Hep A reporting breakdown

When I was an undergrad, I used to love reading the electronic police blotter that the university police produced every night. Of most interest to me was the early Monday morning postings detailing all the weekend’s post-bar excitement (like campus police called to remove "drunk and belligerent older women" from the all-male residence hall).

I didn’t expect to see the same police blotter treatment after an outbreak; I didn’t know that the Rock Island County Sheriff’s Department would get involved.

The report [notification of a hep A positive test] normally would have been given to Cheryl Dobereiner of the health department, but she was on vacation. Also, it was filled out on an incorrect form – for hepatitis B, C or D, diseases that are considered more serious than hepatitis A. The law states that hepatitis B, C and D cases may be reported within seven days, in contrast to the more immediate 24-hour requirement for hepatitis A.

Dobereiner returned to work at Rock Island County on July 13, having been on vacation since June 23. She noticed the incorrect form used by the Metropolitan Medical Lab and called the facility.

Metropolitan Lab did not have hepatitis A on its list of diseases that must be reported within 24 hours, according to the sheriff’s department report. A representative from the lab was not available for comment Monday.

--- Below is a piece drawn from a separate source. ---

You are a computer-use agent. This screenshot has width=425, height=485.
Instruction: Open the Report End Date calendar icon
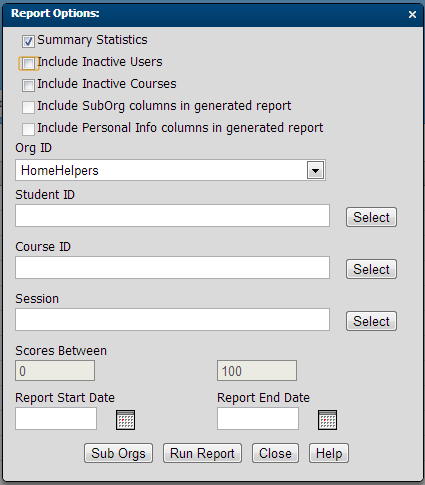(x=327, y=420)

Good to have Hep A on the State’s Health Department’s 24hr notifiable disease list (since the post-exposure shot, effective at limiting the chance of infection, is time-dependent).

It would be great to have the disease on everyone’s 24hr reportable list.

Even better to have someone filling out the form correctly.

And it’s hard to believe that at least 22 illnesses linked to this outbreak might have been avoided if a different person was on vacation.